§ **Questions**
- a) From the passage on Ida Dehmel, extract the text between "The deportations continued." and "ended her life.", inclusive.
- b) In the passage on Ida Dehmel, on what date did she become a member of the Christian Evangelical Reformed Church?

§ **Excerpted passage**
Segment Open

After her sister Alice died in March 1935 she took two lengthy ocean cruises, visiting the United States, Central America and the West Indies while it was still possible for her to travel. Although few were able or willing to foresee the scale and horror of the Shoah a few years later, there was a clear sense of the net tightening on those Jews who had been unwilling (or for financial reasons unable) to leave Germany. Ida Dehmel became progressively more isolated. On 6 December 1937 she was persuaded to become a member of the Christian Evangelical Reformed Church. In 1938 the government imposed a requirement that Jews should assume "old testament names", and from this point she is identified in official documents as "Jedidja". Still she refused to abandon the Dehmel house. In a letter sent to a friend in December 1938 she wrote that she would never leave: "Marion, ich würde nie auswandern ... im Moment in dem ich das Dehmelhaus verlassen muß, mache ich Schluß.."

The Second World War began September 1939, after which Ida Dehmel was required to remain in the Blankenese quarter of Hamburg, where she lived and where now she concentrated on reworking the final version of her (never published) autobiographical novel, Daija. Through the intervention of her friend, Mary von Toll, with Prince Friedrich Christian of Schaumburg-Lippe, who had been working closely for many years with the Propaganda Minister, Joseph Goebbels, she was permitted to remain at the "Dehmel House" and spared the indignity of being forced to wear a "Jew star" sewn onto her outer garments. Her outlook became progressively more threatening, although there were still many friends and acquaintances, both in Germany and from overseas, intervening with the authorities to try and keep her away from the looming holocaust, which it was becoming impossible to overlook. In October 1941 she wrote a letter to her friend Mary Stern: "You write me a beautiful letter, not knowing that in the meantime I have come close not simply to Death but also to Hell. Since Wednesday it has been not just my life, but also that of thousands of others, that has been an unimaginable agony. On Wednesday 2,000 (it cannot actually have been more than 1,500) Hamburg Jews received the evacuation order. Provisionally. One knows everything that will follow. Cruel conditions. Things to be taken along: louse ointment, insect powder, dust comb. To Litzmanstadt. Here and there a complete family, but also father or mother, or daughter or son, separated out. The domestic servant of my Jewish tenant is there, so short of being there already, I have lived it all. An Aryan acquaintance of my tenant came to visit. I opened the door to her. A young woman. She said to me, "How good that you're still in: it means you can prepare better for the journey." and then her tongue seemed to become frozen in her mouth ....".

The deportations continued. In September 1942, aged 72, Ida Dehmel was still in her home, but she believed she was incurably ill, and even if she were to be spared deportation she feared becoming dependent on others. Her will to live was destroyed by her illness and by the grim circumstances of the time and place. On 29 September 1942 she took an overdose of sleeping pills and ended her life.

Segment Closed

§ **Recorded data**
Segment Open

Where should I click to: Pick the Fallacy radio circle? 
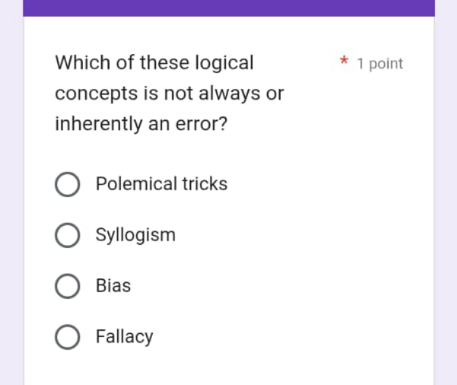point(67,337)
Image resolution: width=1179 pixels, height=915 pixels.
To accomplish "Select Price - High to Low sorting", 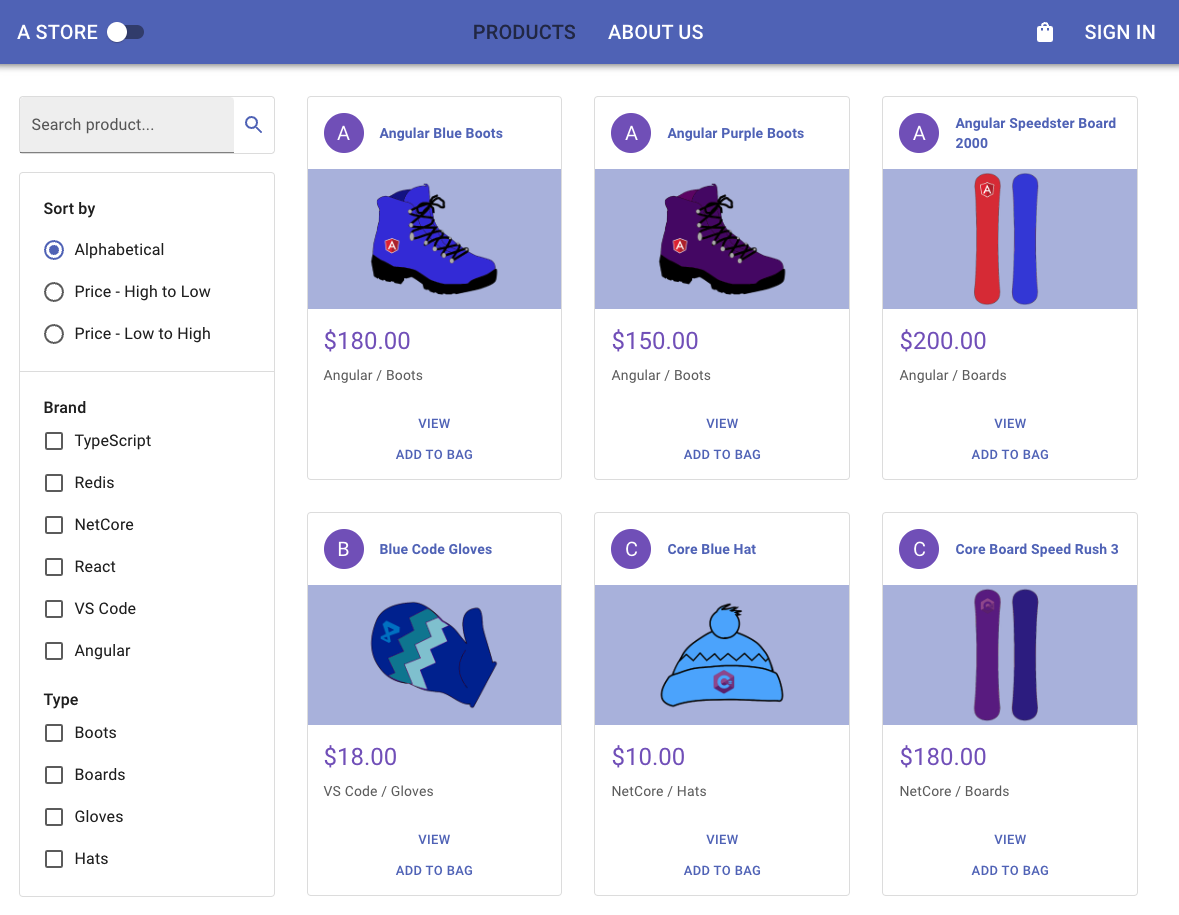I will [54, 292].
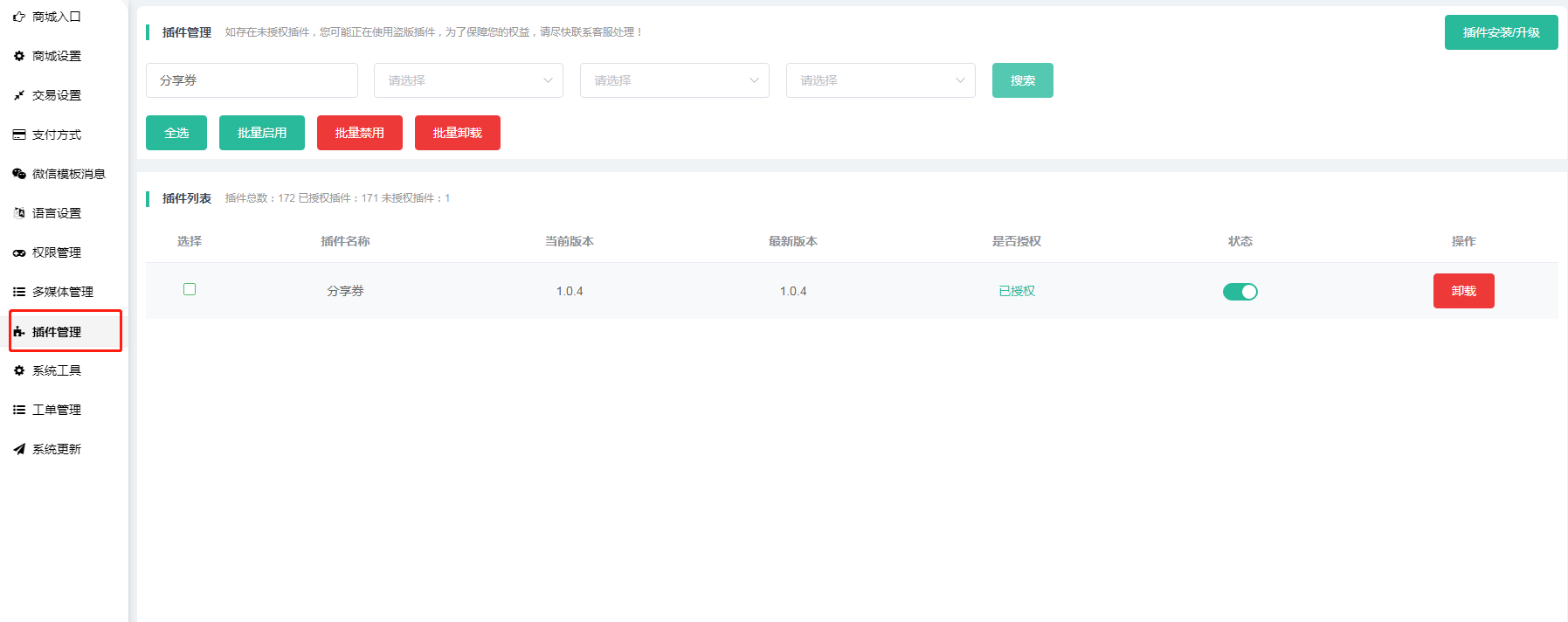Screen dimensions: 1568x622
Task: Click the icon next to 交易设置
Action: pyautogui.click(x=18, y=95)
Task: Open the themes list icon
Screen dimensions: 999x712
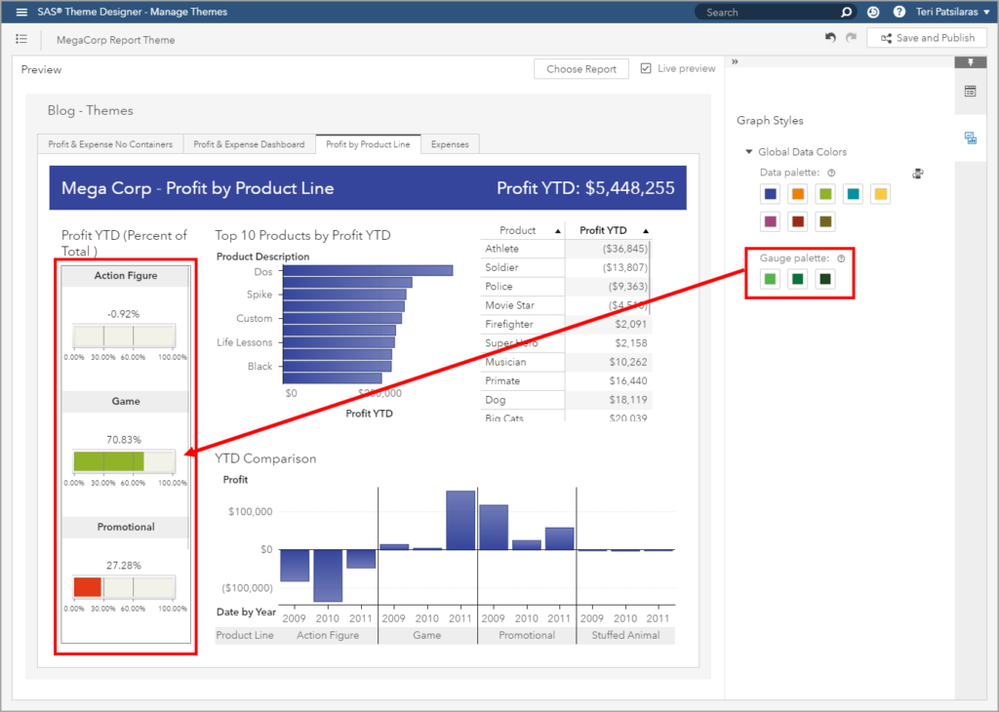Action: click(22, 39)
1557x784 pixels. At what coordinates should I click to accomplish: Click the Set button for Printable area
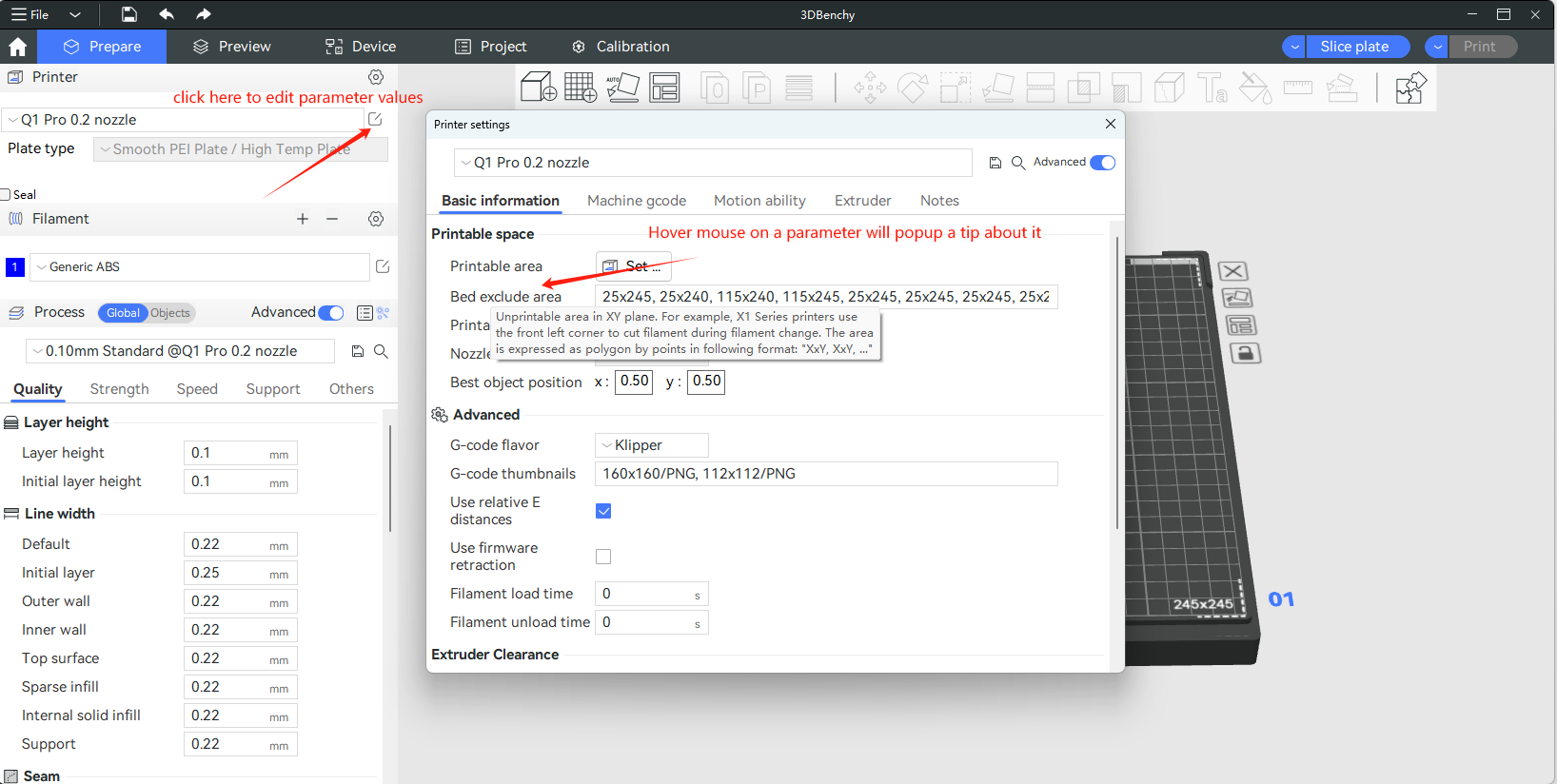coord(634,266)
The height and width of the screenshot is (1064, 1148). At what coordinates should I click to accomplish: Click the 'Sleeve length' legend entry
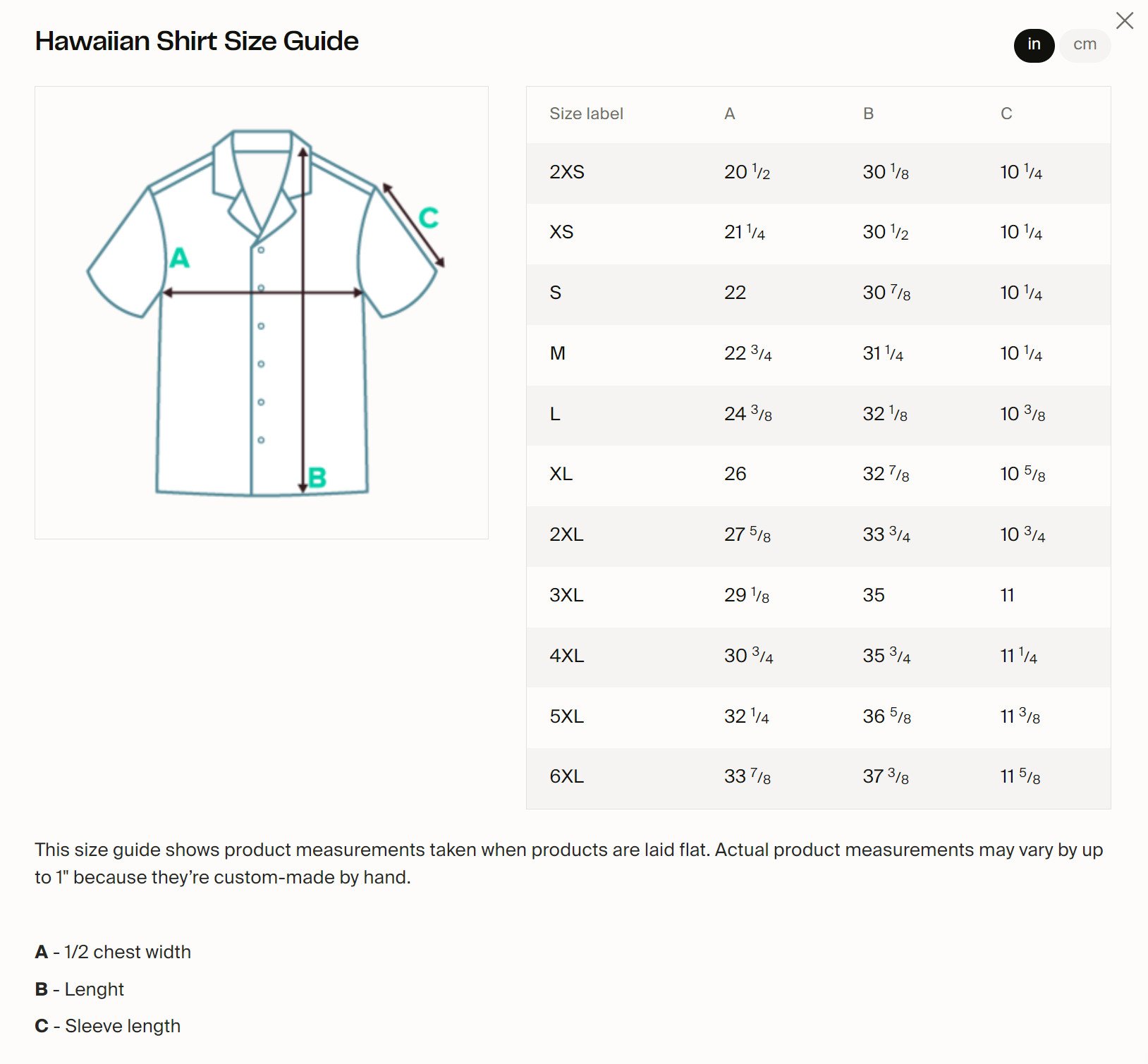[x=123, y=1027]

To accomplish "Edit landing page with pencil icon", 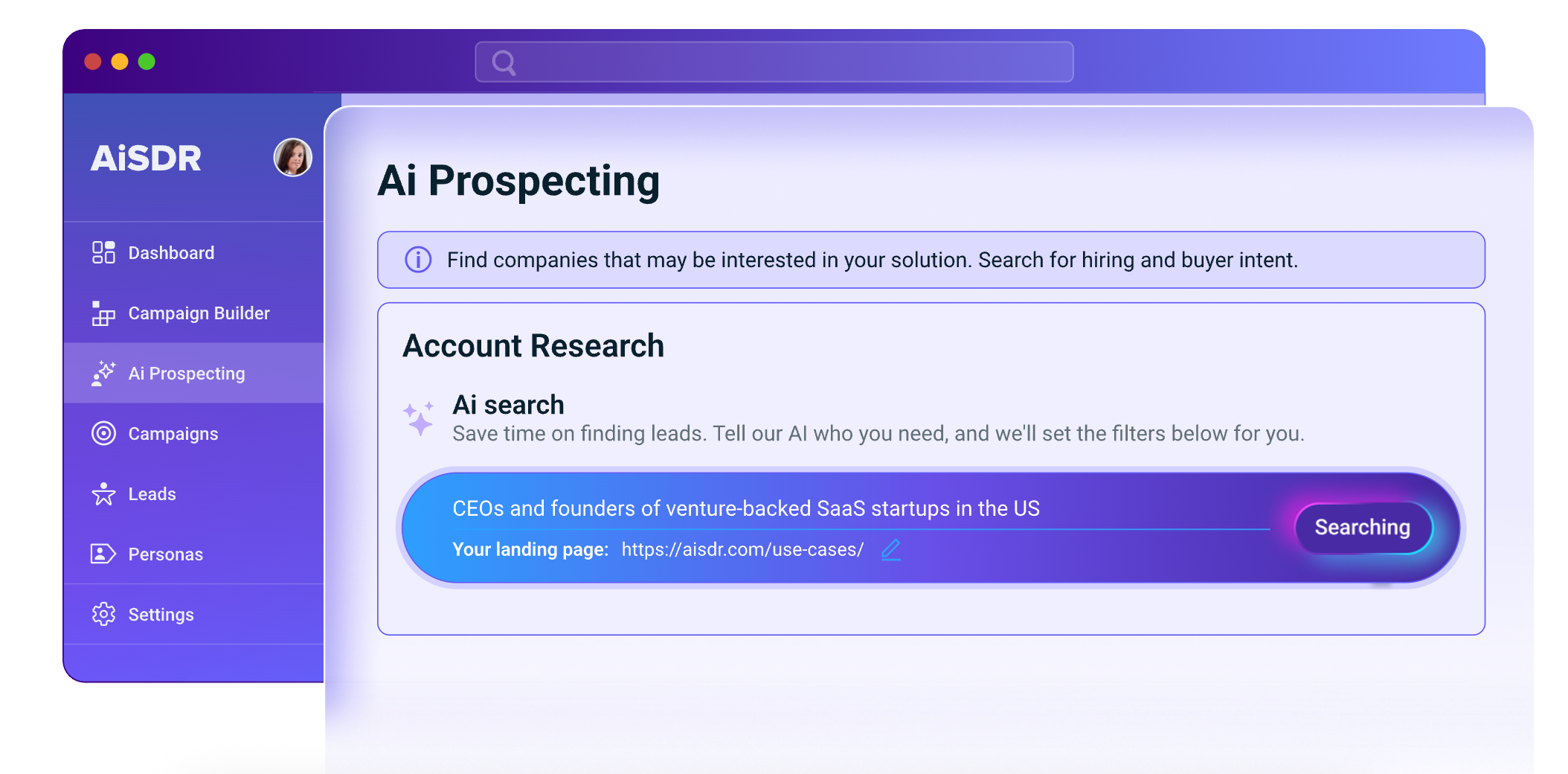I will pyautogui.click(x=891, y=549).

Segment Closed

§ **Answers for this exercise**
- a)
The deportations continued. In September 1942, aged 72, Ida Dehmel was still in her home, but she believed she was incurably ill, and even if she were to be spared deportation she feared becoming dependent on others. Her will to live was destroyed by her illness and by the grim circumstances of the time and place. On 29 September 1942 she took an overdose of sleeping pills and ended her life.

- b) 6 December 1937